Turned out she’d been tipped off by Google Alerts. Everybody’s using it now, and that means within a few hours of my posting anything, random people are coming to blog to check it out because it mentioned something they’ve asked Google to monitor for them.
I’ve got to be more careful. Sometimes I don’t like a campground or a town. If I post my thoughts before we depart, the rise of technology means that people in the local area will find out before we’ve safely escaped the area. You might think I’m paranoid, but it has happened before. I once was threatened with a lawsuit for “defamination” by a campground owner in Creede CO for expressing my opinions. He carried on a campaign against me for weeks, with phone calls, faxes, and emails. I still get angry comments on the Tour of America blog for having dared to write sarcastic remarks about Solvang CA. I’m not afraid of the counter-criticism, but I’d prefer not to have to deal with grumpy locals at my campsite.
Fortunately, I can say nice things about our overnight stop. We drove the beautifully scenic Route 50 from Canon City, through the Royal Gorge, and up to Salida, Gunnison, and eventually to Curecanti National Recreation Area. I recommend this road trip to anyone who likes western scenery. We are parked in one of eleven campgrounds strung along the edge of Blue Mesa Reservoir (the largest body of water in Colorado). The Blue Mesa’s name is apt, as the water is stunningly blue at times, almost rivaling the color of Crater Lake. All around this long reservoir are pinnacles and scrub-covered hills, and the road follows it for many miles from just west of the town of Gunnison to Black Canyon of the Gunnison National Park.
We have stopped at the Lake Fork marina and campground, 27 miles west of Gunnison. There are only two other campers here, since it’s so late in the season. The visitor center is closed, there’s no campground host, and the campground is dry and self-service this time of year, but that’s all fine. Frankly, having nobody at the desk just means we can check in a lot quicker. I bought a $6 overnight ticket from the self-service machine and we picked a spot. Every spot here has a view of the water.

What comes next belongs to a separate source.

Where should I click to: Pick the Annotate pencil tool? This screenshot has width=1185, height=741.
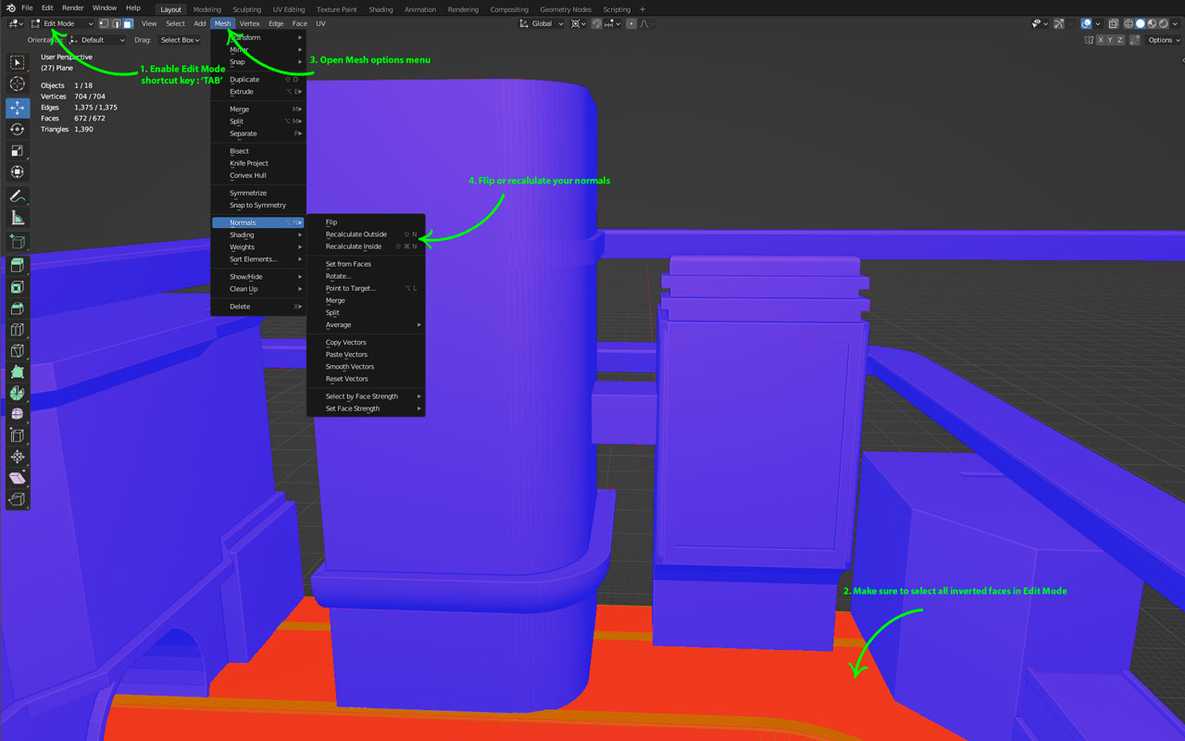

On the way here, we paused at Monarch Pass. The last time we stopped there was in 2006, and the grade leading up to Monarch Pass hasn’t shallowed one bit since. It’s a long pull to the top, several miles of 6% grade leading up to over 11,312 feet of elevation. I took this photo for those who still don’t believe that you can tow an Airstream comfortably in the mountains with a V-6 turbodiesel. The car was perfectly content to haul us up the hill, and the engine stayed at normal operating temperature.
As I write this, the sun is rising over the reservoir. It was cold last night, and right now the official temperature in Gunnison is 18 degrees. If I’d thought it was going to be so cold I would have run the catalytic heater instead of the furnace, to save electricity. The Tri-Metric battery monitor says we managed to use 40% of our battery capacity in one night, and most of that was due to the furnace cycling on every few minutes, sucking up 7.5 amps as it ran. I got up at 5:45 and switched over to the catalytic heater but the damage to our power supply was already done. Fortunately, the skies are projected to be very clear again today, so we’ll probably get back to 90% charge by afternoon.

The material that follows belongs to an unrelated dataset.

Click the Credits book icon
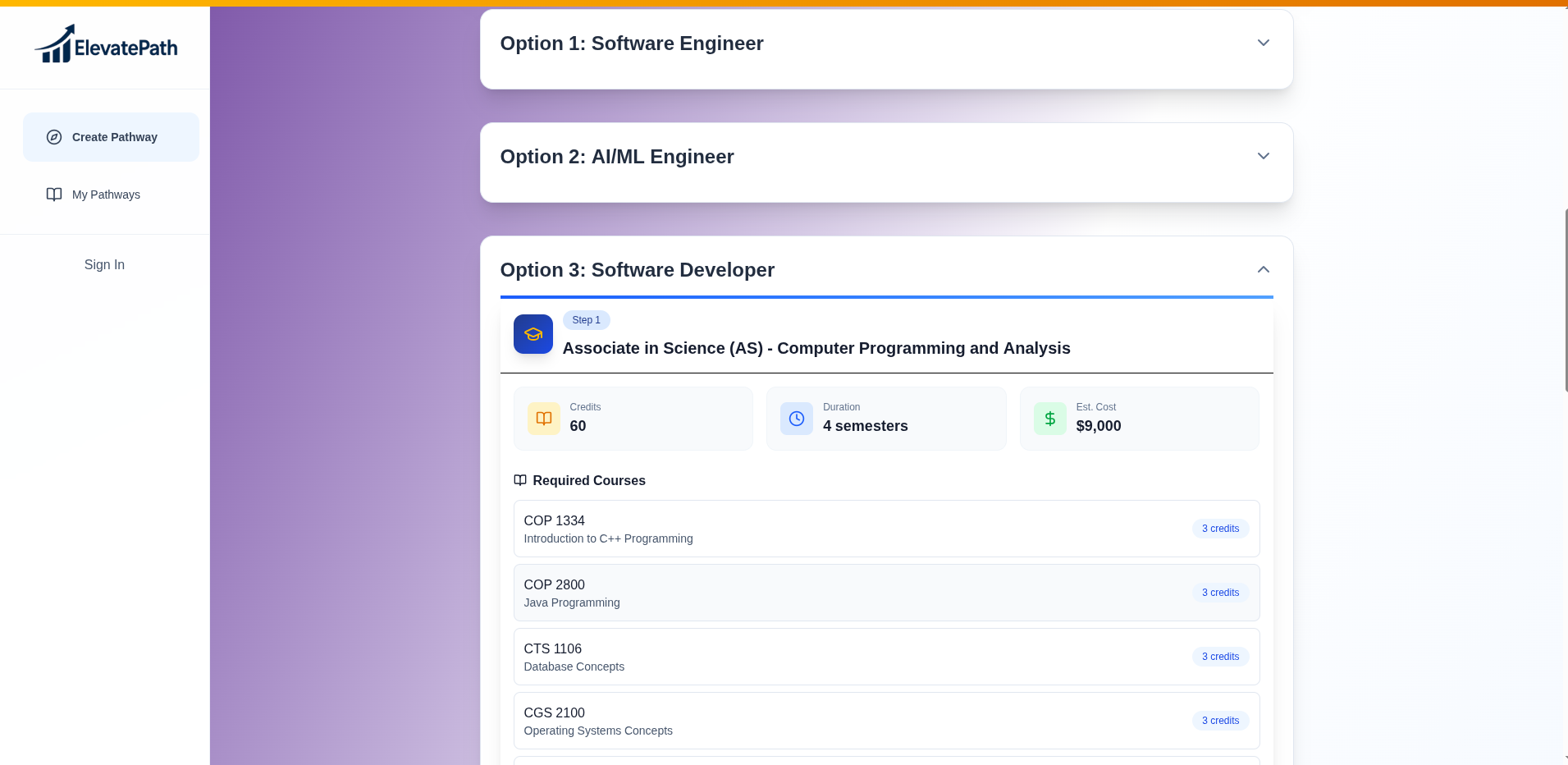 point(544,419)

The plan for today is to continue heading west on Rt 50/285 through Montrose and up to Grand Junction. That’s about as far as we’ve gotten with it. We need to decide today if we are going to Dinosaur National Monument in northwestern Colorado (a big detour), or Canyonlands National Park in Utah, or both. Since it is getting cold at the upper elevations, weather will be a big factor in the decision. We can see the end of our travels in this part of the country approaching quickly, but we’re milking it for all we can.